#### LISTED ENTRIES:
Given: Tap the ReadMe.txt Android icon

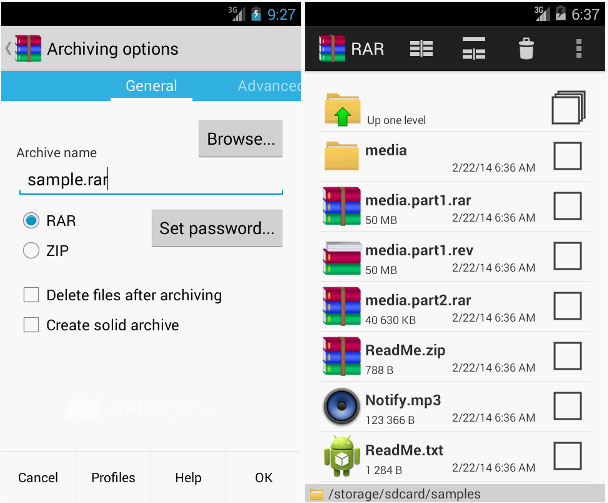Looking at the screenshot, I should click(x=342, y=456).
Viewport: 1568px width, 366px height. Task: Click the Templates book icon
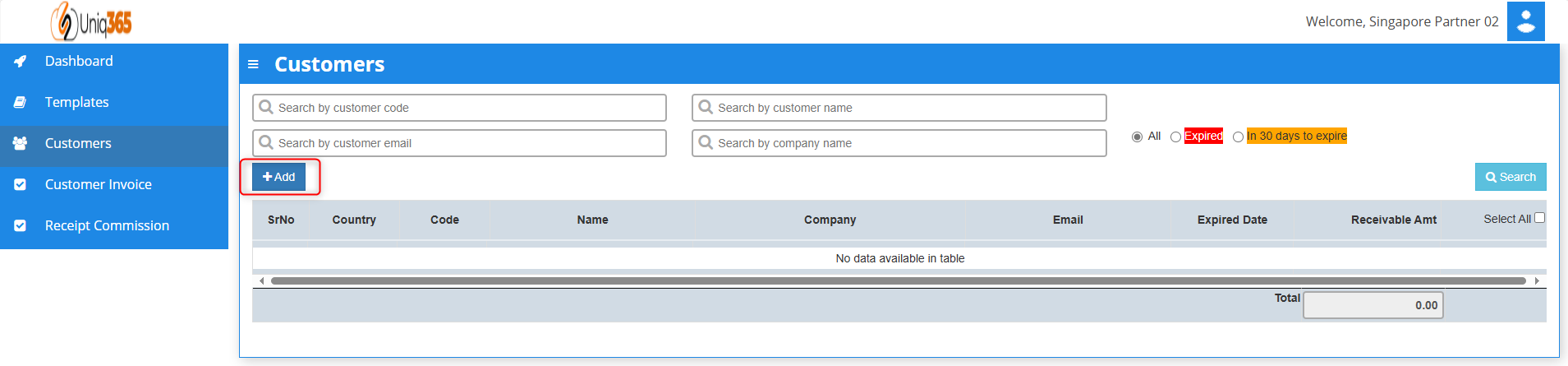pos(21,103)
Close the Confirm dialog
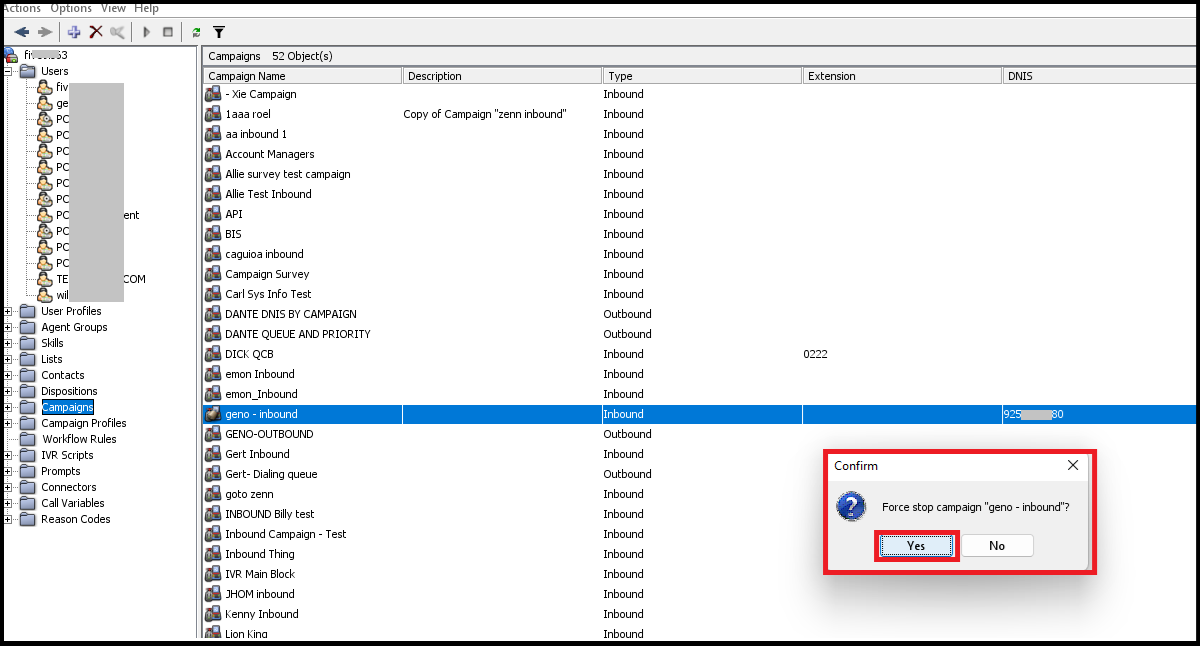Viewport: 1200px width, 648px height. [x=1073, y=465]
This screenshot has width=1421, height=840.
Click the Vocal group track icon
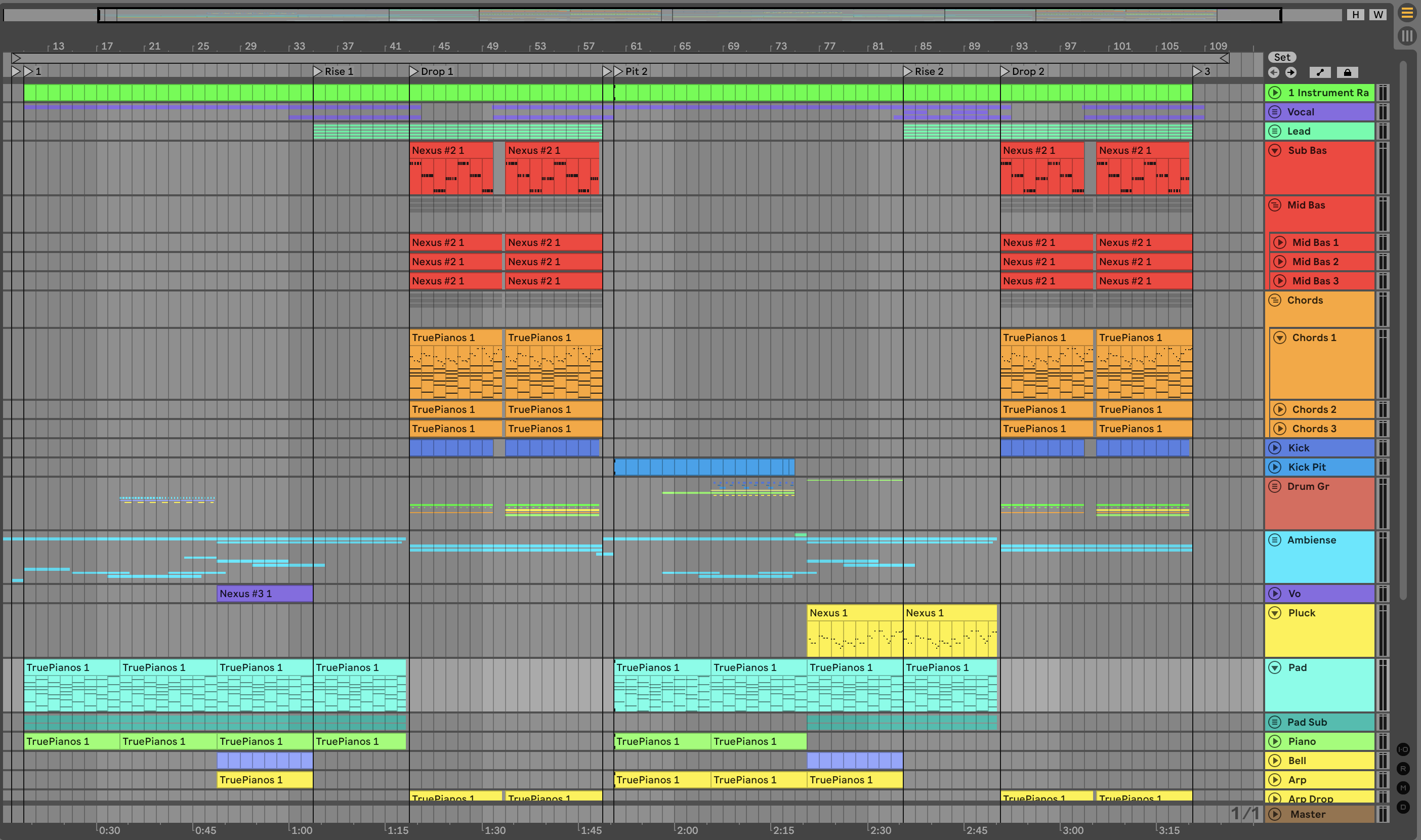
--
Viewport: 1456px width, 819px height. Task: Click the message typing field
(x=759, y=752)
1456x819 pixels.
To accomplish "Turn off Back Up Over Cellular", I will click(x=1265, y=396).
==
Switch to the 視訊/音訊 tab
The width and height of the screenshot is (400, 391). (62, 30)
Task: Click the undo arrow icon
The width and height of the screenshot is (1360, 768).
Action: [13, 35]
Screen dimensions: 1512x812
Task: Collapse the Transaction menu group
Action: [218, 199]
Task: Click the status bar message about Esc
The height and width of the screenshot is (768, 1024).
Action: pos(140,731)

#### THE REQUEST:
Rewrite the data starting at the line containing "Given: Tap the ReadMe.txt Android icon" and ending at the line containing "Click the Vocal group track icon", swapping "Confirm dialog" for "Save dialog" and keeping everything else the same. Leave the pictures out of your answer.

#### COMPLETE ANSWER:
Given: Tap the ReadMe.txt Android icon

Looking at the screenshot, I should click(x=342, y=456).
Viewport: 1568px width, 366px height. Task: Click the Templates book icon
pos(21,103)
Close the Save dialog
Viewport: 1200px width, 648px height. [x=1073, y=465]
This screenshot has width=1421, height=840.
Click the Vocal group track icon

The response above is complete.